My Tofu House is your tofu house. Or at least it should be. In the foggy Richmond District of San Francisco sits a Korean restaurant called My Tofu House, where you are engulfed in the smell of fried fish and kimchi as you open the front door. I’m usually so hungry from waiting that I scarf through the wonderful banchan assortment before my food even arrives. Myulchi (dried anchovies), whole fried herring, oh-ee kimchi (spicy cucumber), kimchi (cabbage), kkakdugi (daikon) and my very favorite kong namul (bean sprouts with sesame oil).

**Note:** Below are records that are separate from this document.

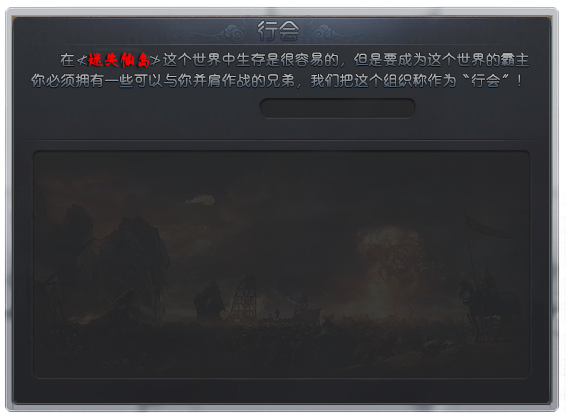Viewport: 566px width, 416px height.
Task: Click the red 迷失仙岛 game name
Action: pyautogui.click(x=119, y=60)
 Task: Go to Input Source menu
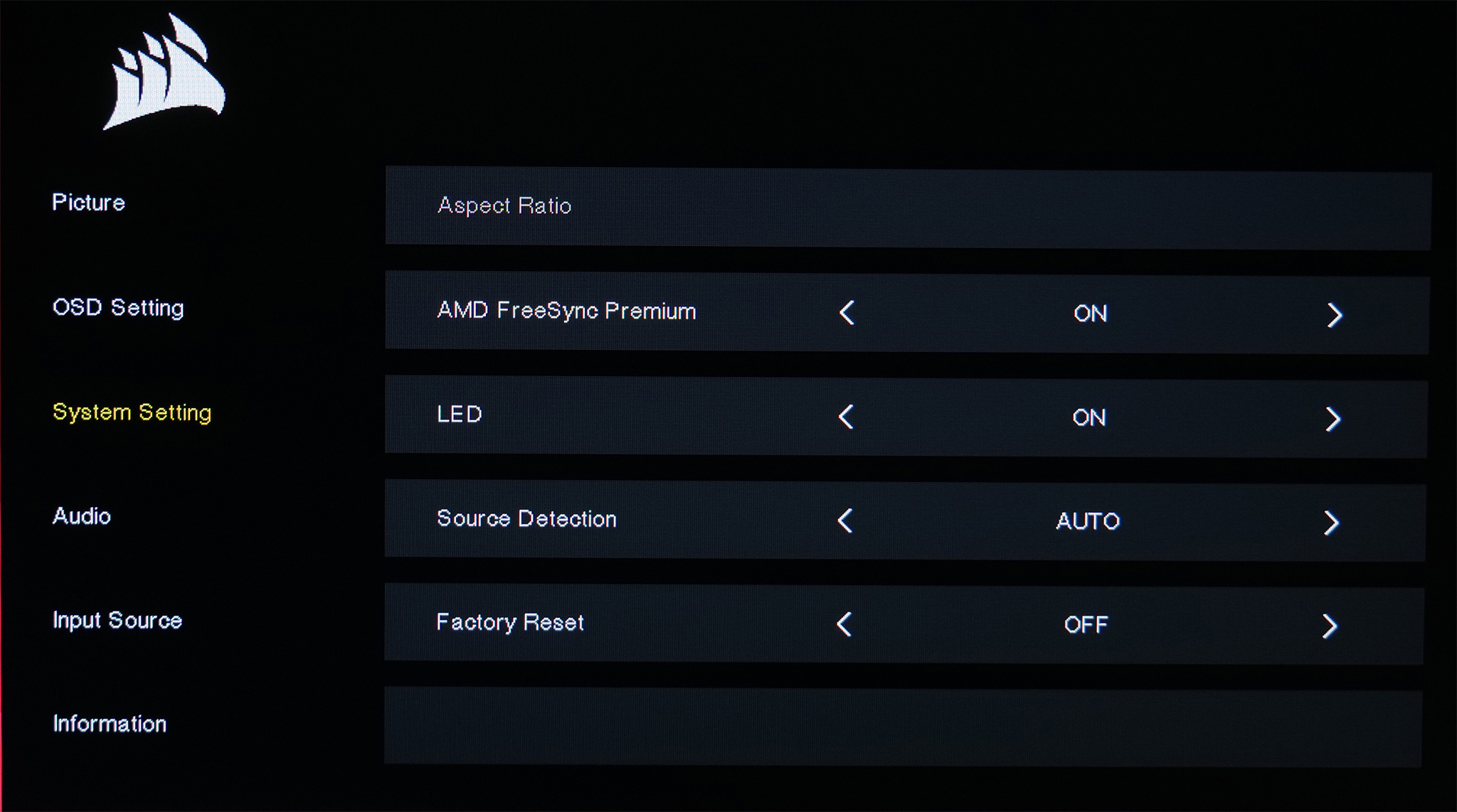pos(117,621)
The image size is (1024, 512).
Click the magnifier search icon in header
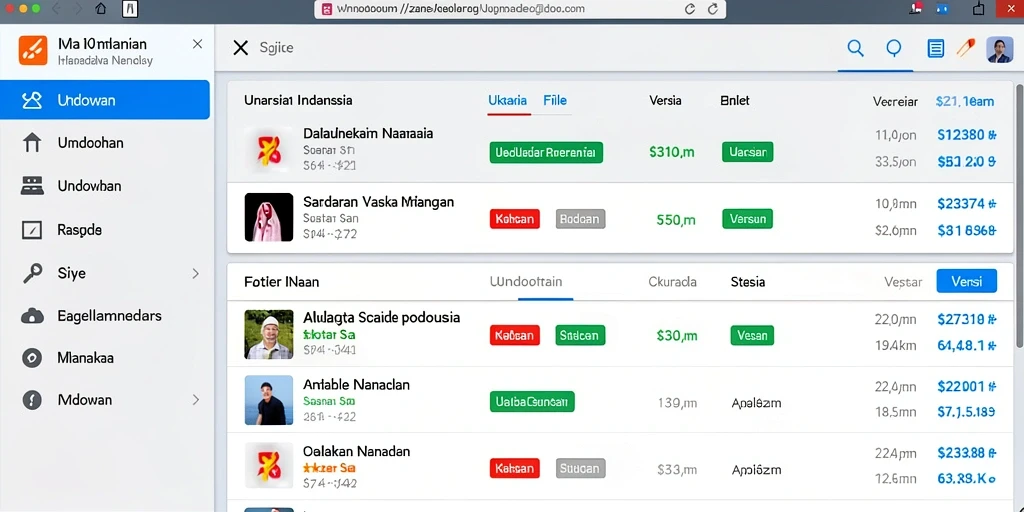point(855,48)
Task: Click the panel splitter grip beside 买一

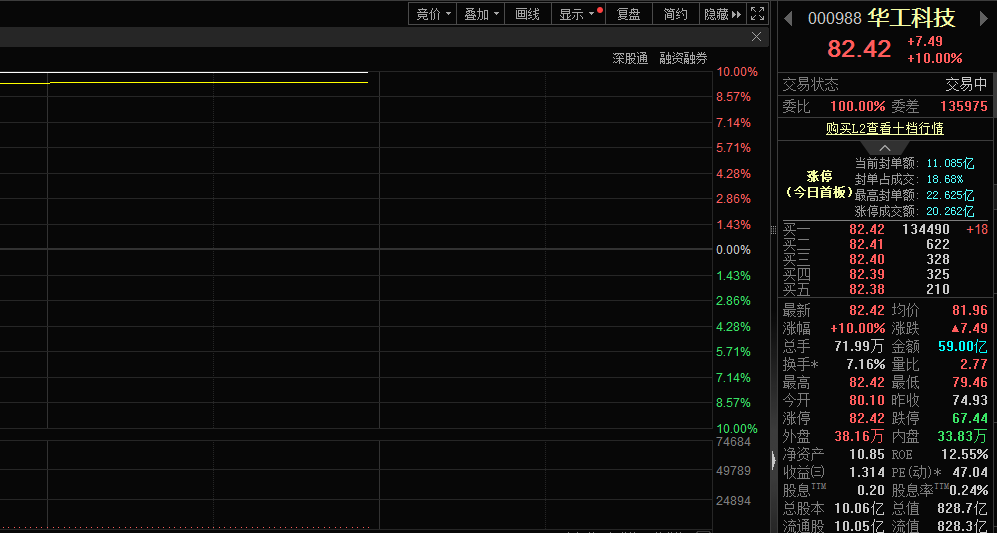Action: click(773, 230)
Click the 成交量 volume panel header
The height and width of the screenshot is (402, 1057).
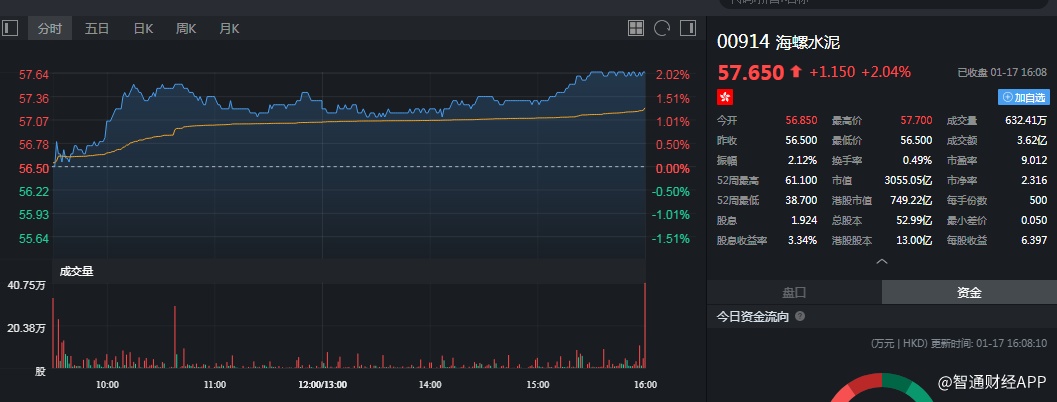pos(77,271)
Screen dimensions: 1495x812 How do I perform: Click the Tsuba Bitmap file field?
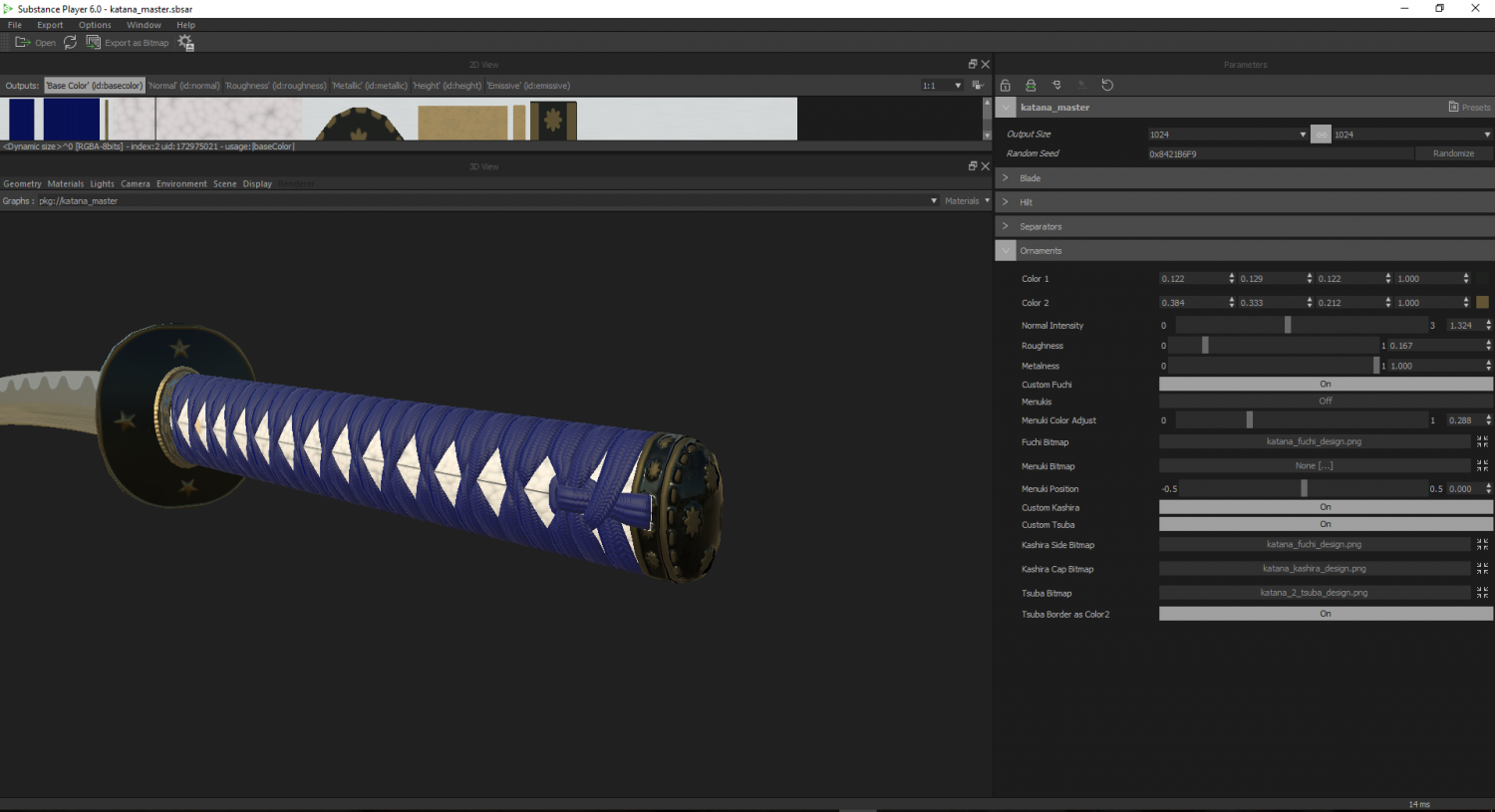point(1314,593)
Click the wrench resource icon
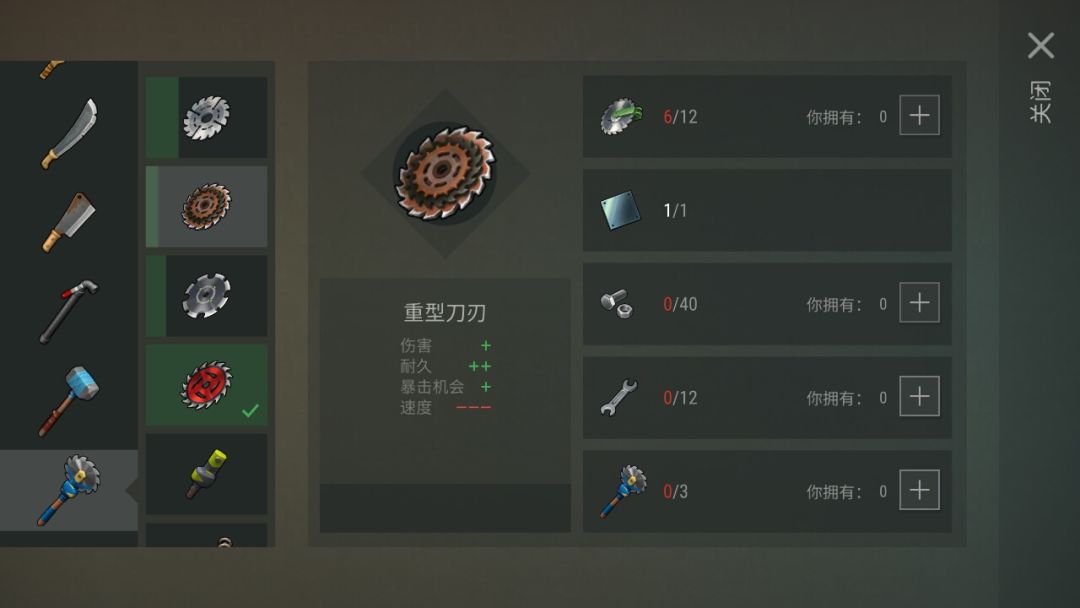The width and height of the screenshot is (1080, 608). tap(619, 397)
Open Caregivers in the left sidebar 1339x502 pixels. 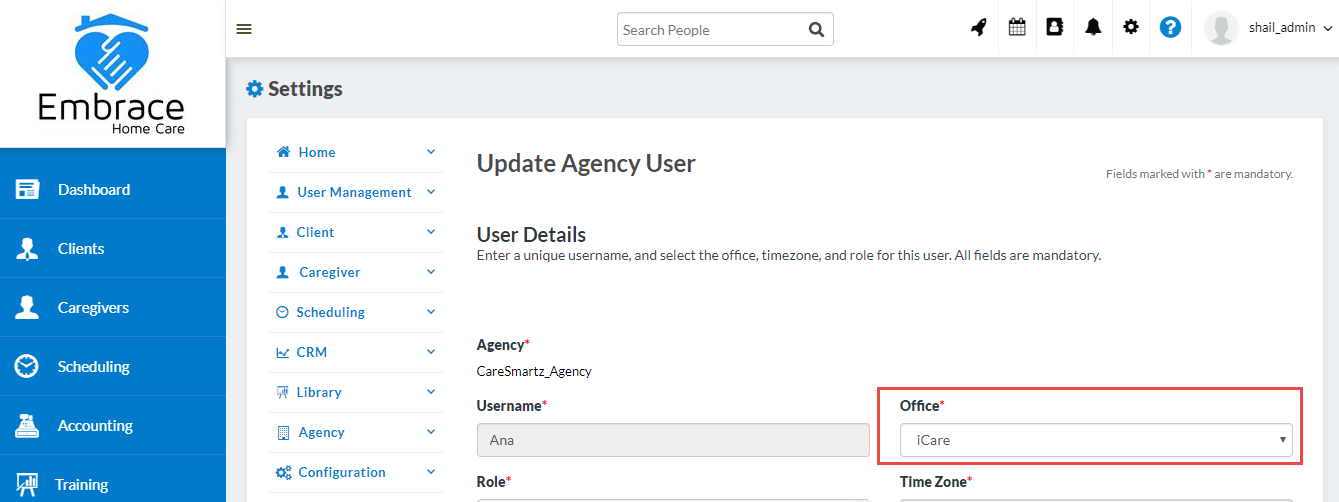click(93, 308)
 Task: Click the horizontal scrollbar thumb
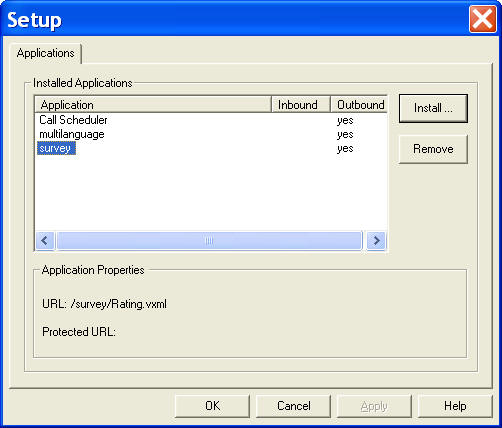[x=209, y=241]
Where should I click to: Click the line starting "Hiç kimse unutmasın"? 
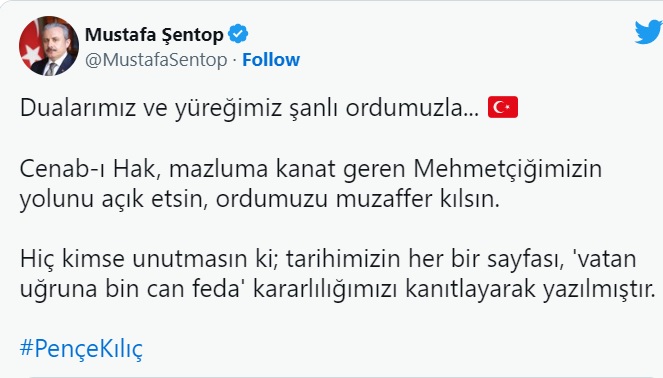click(328, 259)
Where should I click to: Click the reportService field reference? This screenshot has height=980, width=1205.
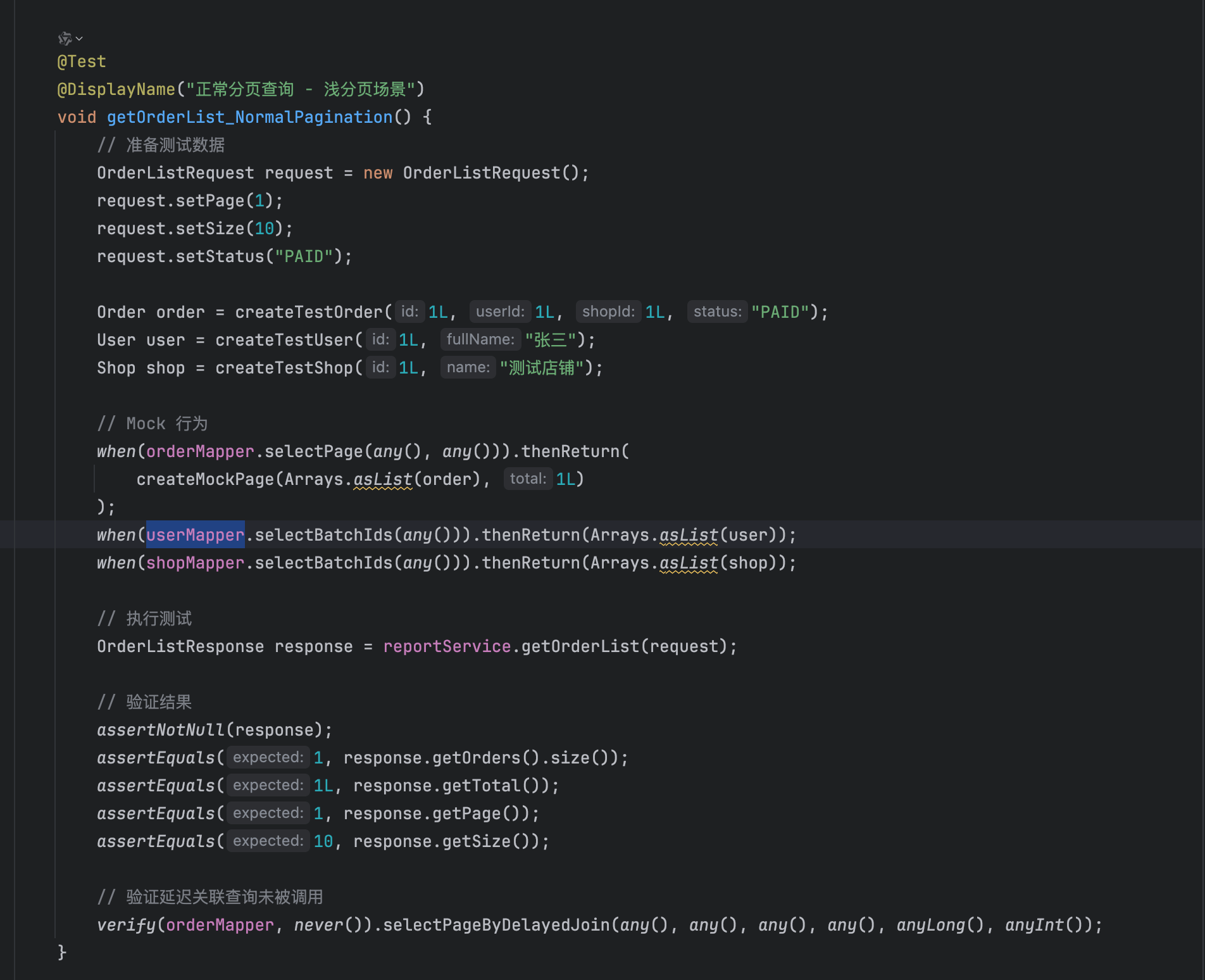click(446, 646)

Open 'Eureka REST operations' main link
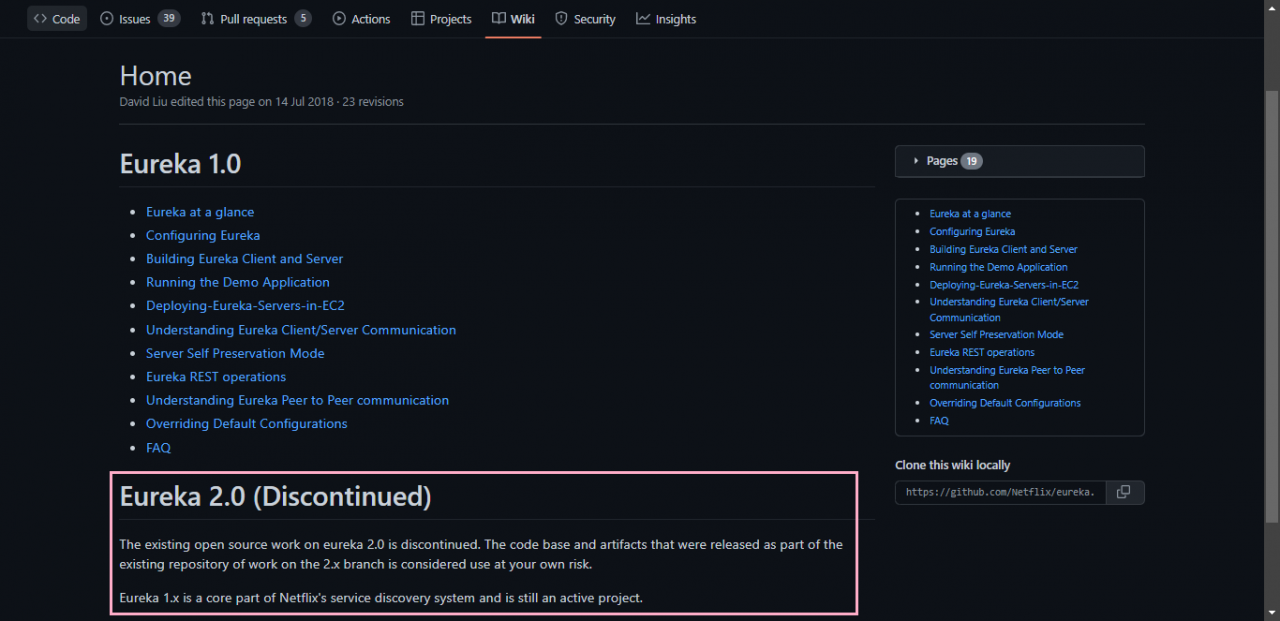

We order our usual and settle in, sipping our hot tea in anticipation. Soon, my order arrives and it’s boiling in a large, black clay pot. Soft tofu soup. I crack my egg into the bubbling soup and load it up with kimchi. The silky tofu balances out the flavorful, spicy broth so well. The next steaming bowl arrives: bibimbap. The bottom rice crisps up to that heavenly crunchy state in a matter of minutes. The final plate arrives: Short ribs. They are fall off the bone tender and aren’t chewy like many others. These ribs always reassure me that jumping off the vegetarian bandwagon was a very, very good decision.
My Tofu House is my tofu house. Shoot. I know I said it should be yours, but I have a hard time sharing this gem, especially because the one downside is the wait. But go ahead and go. Enjoy the banchan, bask in the bibimbap, melt with the short ribs. You will be back. You can thank me later. It is a no mess around restaurant that will get you in, get you fed and get you out the door with a full belly. Full bellies are a good thing.